▶ 本文:

########################################

生物医学的な文脈では、てんかんの発作で意識を失っている状態のこと。
モン族の文脈では、悪い精霊に捕まってその人の魂が抜け出ている状態のこと。

そんな一大事をわずらったアメリカ在住モン族の女の子リアと、彼女に関わることになった大勢の人たちのノンフィクションです。

親としてわが子の最善を願いながら
医療者として患者の最善を願いながら
どちらも自分が"正しい"と信じて行動するけれど、

通じてないのに通じるフリしちゃったり、
通じていると勝手に判断しちゃったり、
もどかしいほど噛み合わないまま時は進んでゆきます。

そして、次々にお互いの想定とちがうことが起き、信頼関係は崩れ、ついには大変つらい事態を迎えることに、、、

第三者的視点でみると「どうしてこんなことに…!」とすれ違い具合に胸を痛めつつ、その一方で自分に問いかけられているようにも感じました。

自分の大切にしている文化を何もわかってくれていないように見える人を信頼できるだろうか。
異なる文化を生きる人を目の前にして戸惑ったり苛立ったりせずにいられるだろうか。

とてつもなく難しい。
でも難しいからこそ、知りたいし、知ってほしい、大事にしたいし、大事にされたい、とも思います。

おそらく、異文化だけでなく、文化を共にしていると思い込んでいる人同士であっても、多かれ少なかれ日々すれ違って(時に傷つけたり傷つけられたりもして)いるのでしょうから、全然他人事ではありません。

########################################

▶ 掲載データ:
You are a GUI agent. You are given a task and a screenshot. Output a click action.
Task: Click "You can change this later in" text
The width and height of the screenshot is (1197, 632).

########################################

▶ 課題内容:
モン族の少女リアを扱ったノンフィクションを紹介する本文の続きを、最後の文の後から書き継いでください。 一覧は本文とは関係のない別資料です。

▶ 解答:
この問題について、両者の文化を掘り下げ、両者の生の声を聴きながら、敬意と愛と中立をもって、400ページにわたって書き上げている本書。圧巻です。

大ボリュームであることには間違いないのですが、おそらく筆者のキャラクターとジャーナリストという職業柄もあって、堅苦しすぎない語り口で読みやすいです。

あわせて忠平美幸さん、齋藤慎子さんの訳もとっても素晴らしいんです。登場人物がしゃべっている言葉や口調が生き生きしてリアルというか、まさに目の前でしゃべっている。そんな感じです。

読んでいるうちはあまり感じないのですが、本書はもともと1997年に出版です。2012年に15周年記念版が出版、私はその翻訳版(2021年出版)を読みました。もちろん時代による文化の移り変わりはあるものの、このリアをめぐる物語と考察が心を揺さぶるものであることは何十年経っても変わりありませんでした。

小児の患者-家族-医療者コミュニケーション、異文化コミュニケーション、医療人類学、ナラティブ、アーサー・クラインマン、、、このあたりに興味がある方は、ぜひ読んでみていただきたい一冊です。